··· Data provided

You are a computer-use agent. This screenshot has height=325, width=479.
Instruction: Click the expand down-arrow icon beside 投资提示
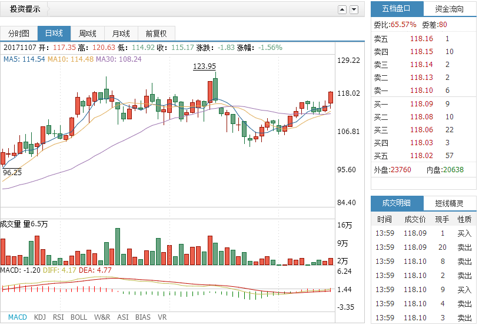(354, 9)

······
··· Data provided

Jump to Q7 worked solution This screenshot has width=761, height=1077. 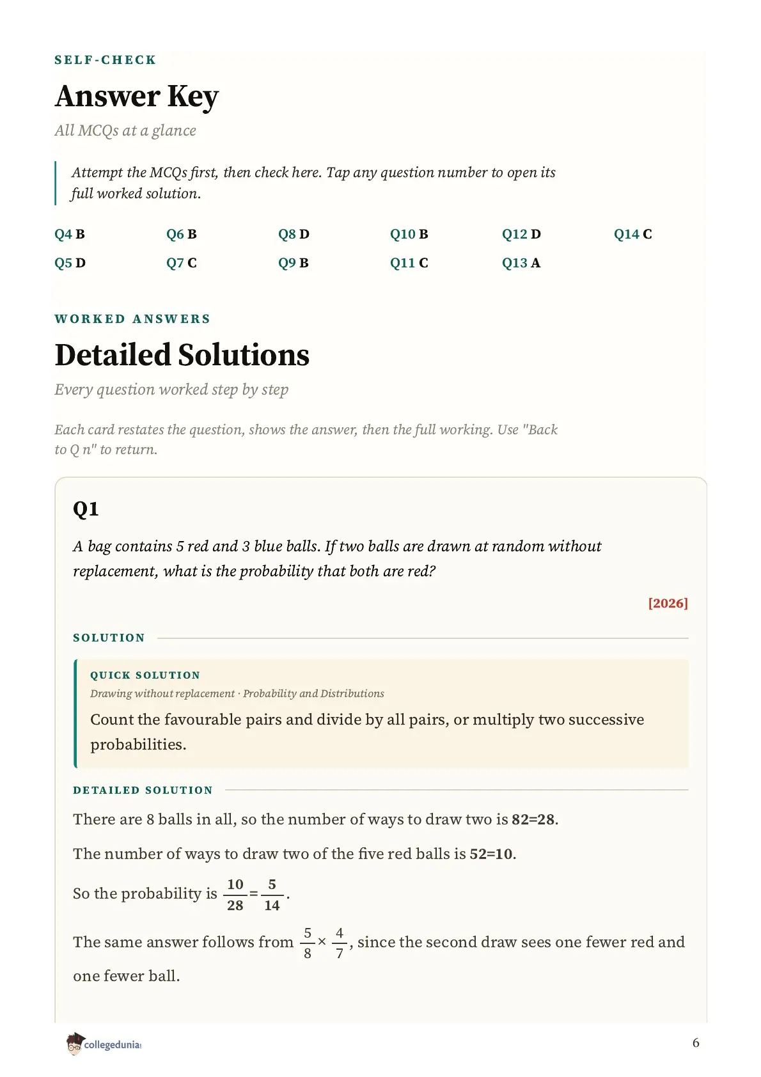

······
··· Data provided

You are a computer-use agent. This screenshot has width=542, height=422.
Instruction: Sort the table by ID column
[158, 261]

······

#### What to work on
Only lines containing the word "computer" should be copied from the material above.

#### Task answer
You are a computer-use agent. This screenshot has height=325, width=479.
You are a computer-use agent. This screenshot has width=542, height=422.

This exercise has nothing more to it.